Na verdade a história do desenvolvimento de propulsão líquida no Brasil, no âmbito governamental, é desastrosa e vergonhosa, e a BIZU mostrou isso com sua conquista, apesar de ela, tecnologicamente falando, ter sido bastante simplória.

Entretanto, é preciso lembrar que o objetivo final já propagado pela BIZU é o desenvolvimento de um Motor-foguete Liquido denominado ARION-1 e um Upper Stage Líquido denominado ATLAS-HTP, para as futuras versões do Foguete MLBR. Aí, sim, estaremos diante de feitos tecnologicamente muito mais relevantes.

O Upper Stage Líquido denominado ATLAS-HTP.

Neste contexto, o passo dado pela BIZU com o Projeto PERSEU tem significado, mas ainda está longe de ter a dimensão que a imprensa e as redes sociais da vida propagaram irresponsavelmente após a divulgação da nota da empresa.

Hoje, a BIZU Space é uma esperança para todos aqueles que são brasileiros de verdade, principalmente para os jovens engenheiros de sua equipe, e o BS ficará sempre na torcida pelo sucesso de seus objetivos, pois diferentemente de uma DELTA V da vida, eles estão verdadeiramente voltados para o desenvolvimento espacial do país.

AVANTE, BIZU SPACE!"

Pois então, de acordo com a empresa, o EVEREST foi projetado, fabricado e integrado integralmente na Índia, com diversos componentes principais produzidos por meio de manufatura aditiva — a chamada impressão 3D. A startup afirma que já realizou testes em escala reduzida e que agora se prepara para avançar para testes de disparo a quente em escala real.

A Astrobase Space Technologies foi fundada em 2024 (a Bizu é de 2022) por Devakumar T., ex-cientista de propulsão da Organização Indiana de Pesquisa Espacial (ISRO), e Neeraj Khandelwal, ex-aluno do Instituto Indiano de Tecnologia de Bombaim (IIT Bombay) e cofundador da exchange de criptomoedas CoinDCX.

A startup tem como objetivo desenvolver sistemas de lançamento reutilizáveis e prevê realizar seus primeiros voos orbitais entre 2028 e 2029.

Um Novo Capítulo Para a Propulsão Indiana

Caso o desenvolvimento avance conforme planejado, o EVEREST poderá representar um marco para o crescente setor espacial privado da Índia.
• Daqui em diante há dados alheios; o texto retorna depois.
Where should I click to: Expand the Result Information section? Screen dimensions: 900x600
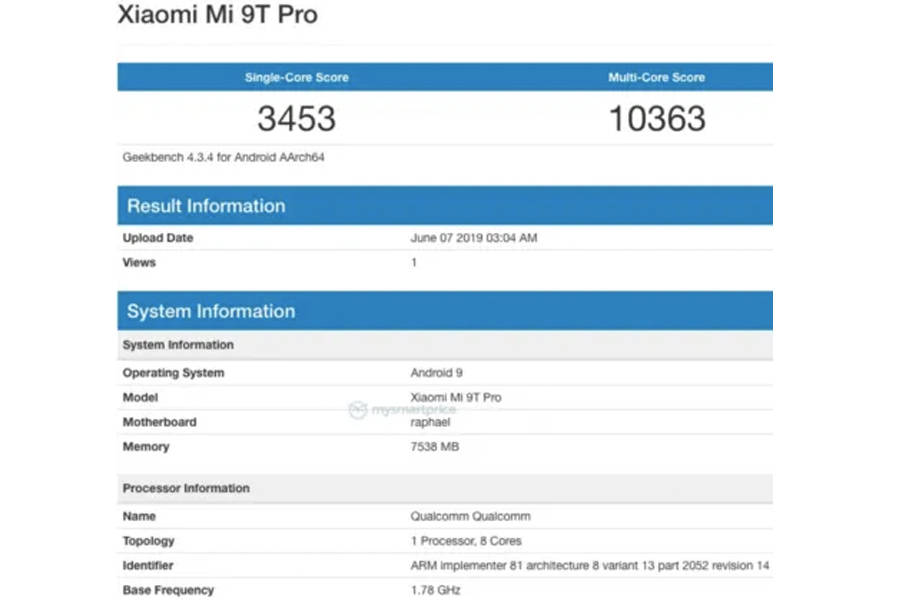click(x=205, y=206)
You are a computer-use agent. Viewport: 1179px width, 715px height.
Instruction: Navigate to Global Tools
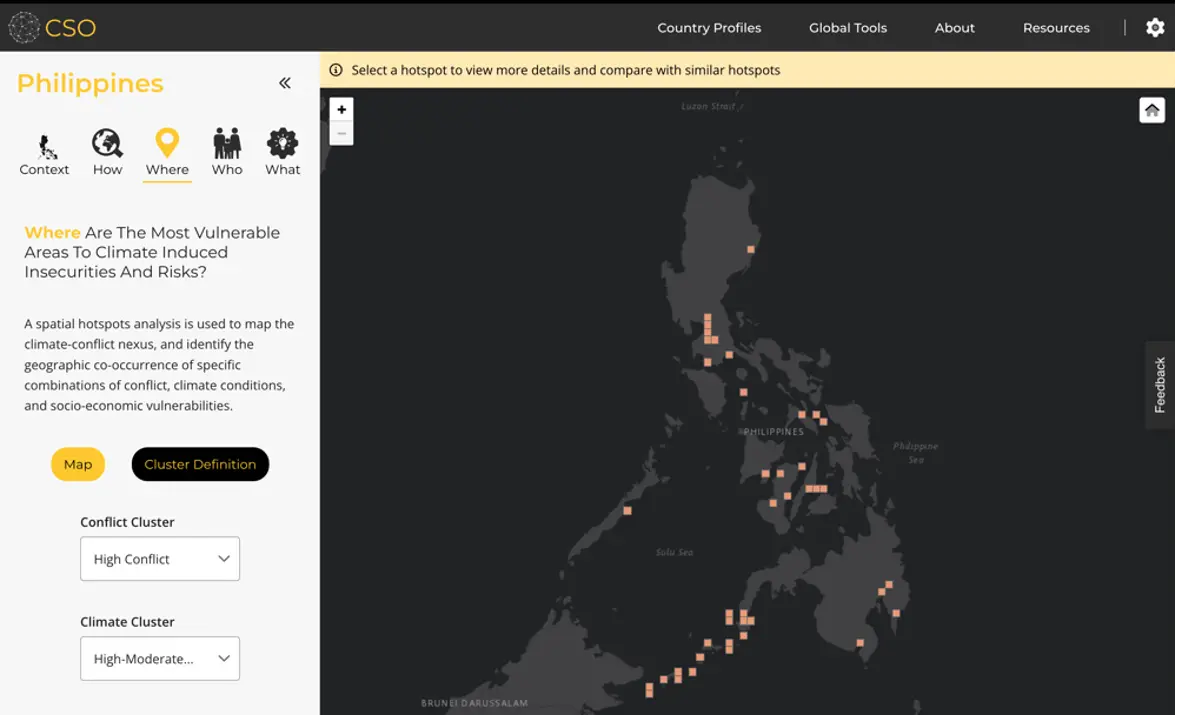point(847,27)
O domínio de tecnologias avançadas de propulsão, especialmente motores reutilizáveis de alto desempenho, é considerado estratégico para países que buscam ampliar sua participação no cada vez mais competitivo mercado comercial de lançamentos orbitais.
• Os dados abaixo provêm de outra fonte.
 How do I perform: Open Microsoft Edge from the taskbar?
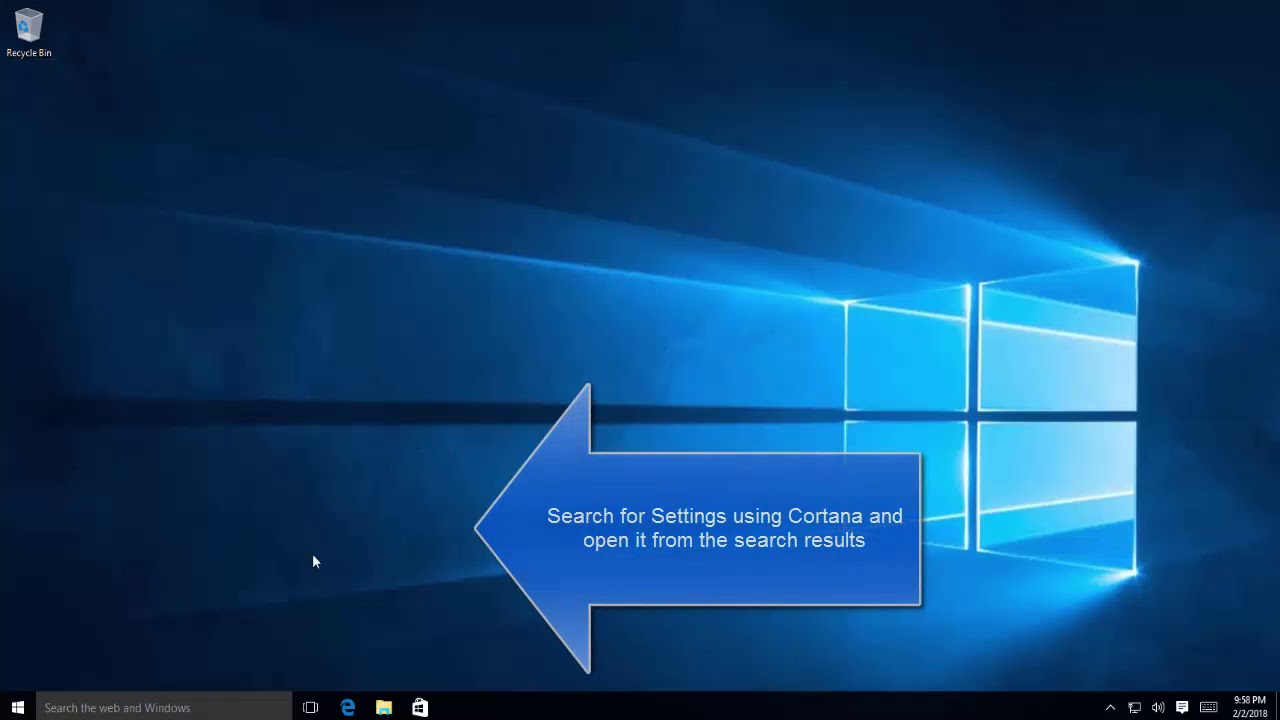click(x=347, y=707)
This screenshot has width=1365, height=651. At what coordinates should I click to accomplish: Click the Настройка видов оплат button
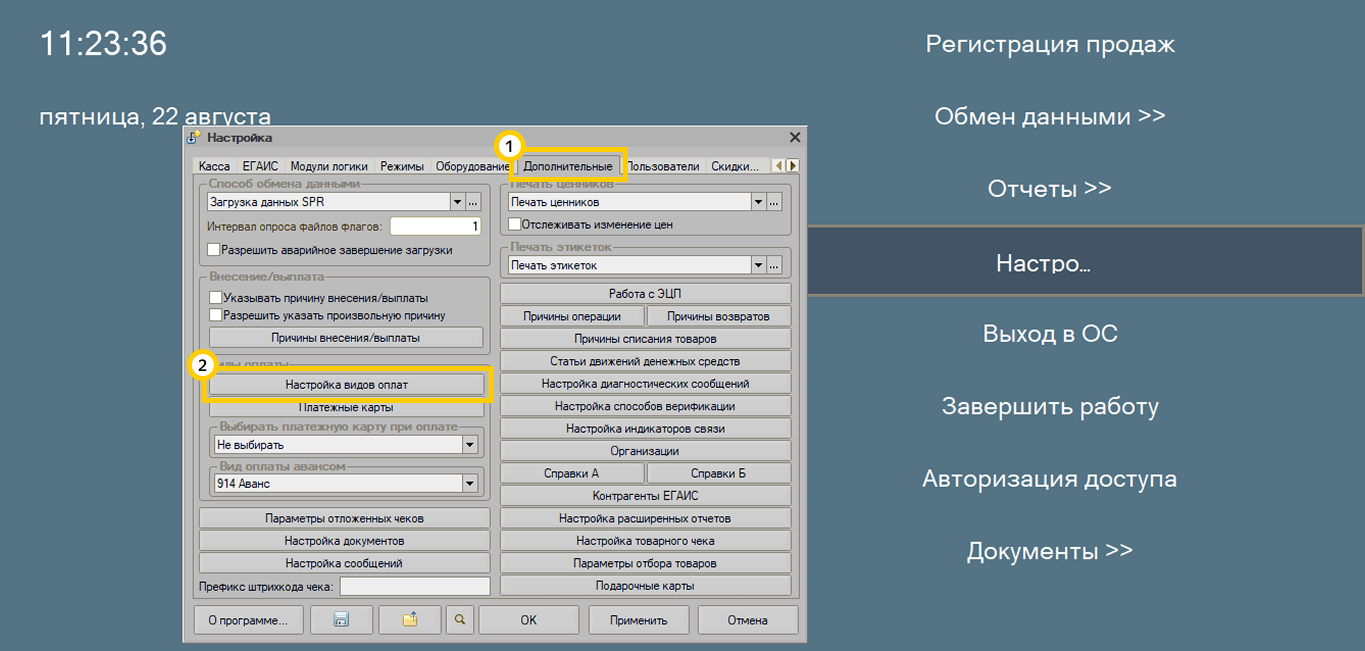pyautogui.click(x=346, y=384)
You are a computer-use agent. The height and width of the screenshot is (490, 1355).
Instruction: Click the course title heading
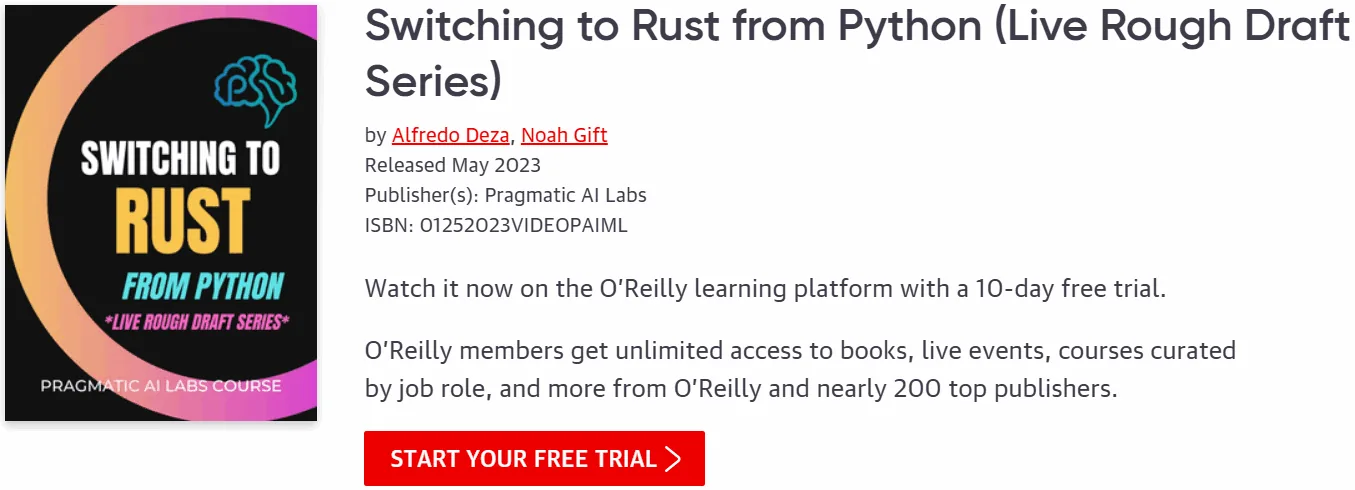[857, 54]
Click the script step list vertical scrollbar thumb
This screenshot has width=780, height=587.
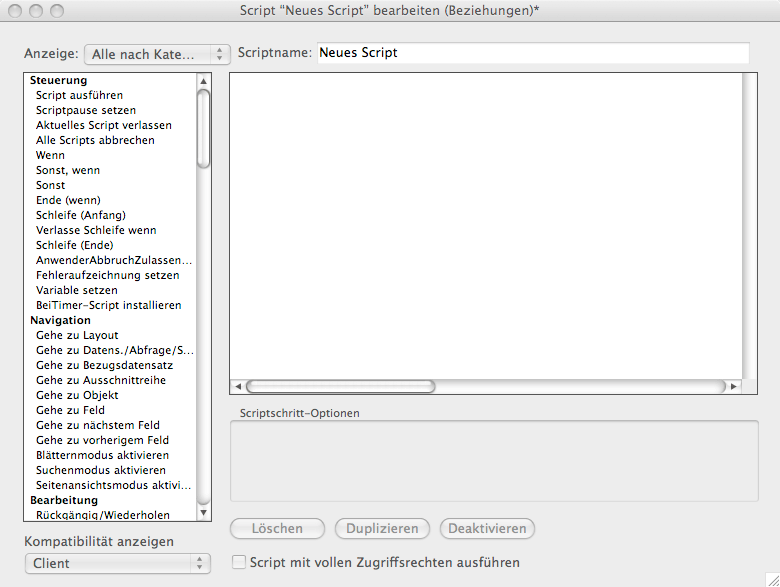click(x=204, y=128)
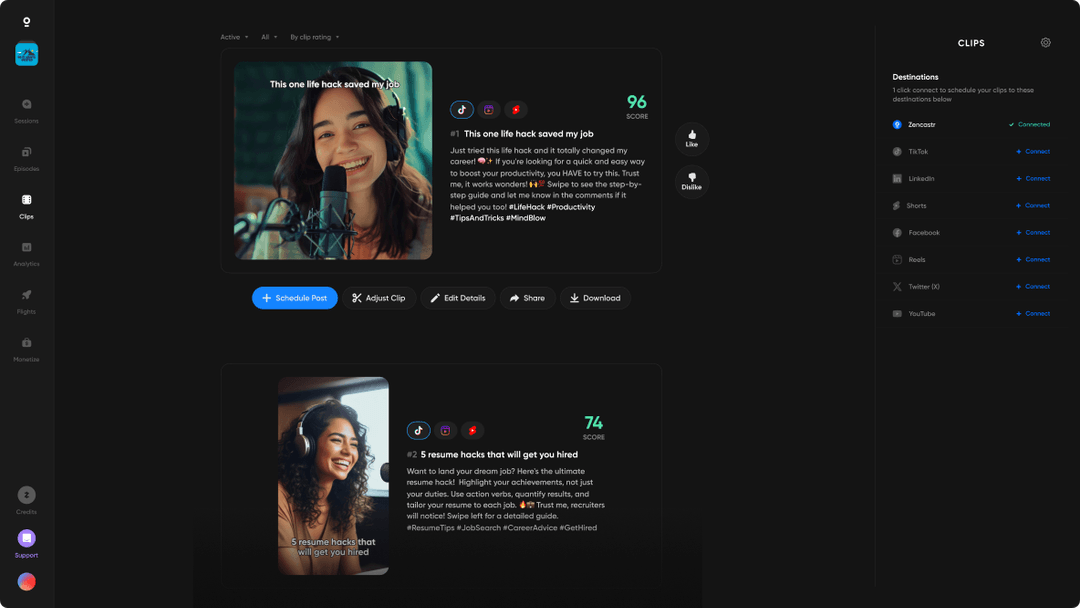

A própria Astrobase descreve o EVEREST como “o primeiro motor FFSC totalmente integrado da Índia”, desenvolvido e construído no país com o objetivo de ampliar suas capacidades nacionais de propulsão espacial.

E, segundo a empresa, o motor é apenas o começo.

À medida que a Índia se prepara para uma nova fase de sua exploração espacial, o EVEREST surge como uma aposta no desenvolvimento de um ecossistema de lançamentos mais robusto, escalável e voltado à reutilização.

Agora, o próximo passo será decisivo: transformar os testes de bancada em um motor capaz de demonstrar, em escala real, que a tecnologia desenvolvida pela jovem startup pode realmente sustentar a ambiciosa meta de colocar a Índia em uma nova fronteira da indústria espacial privada.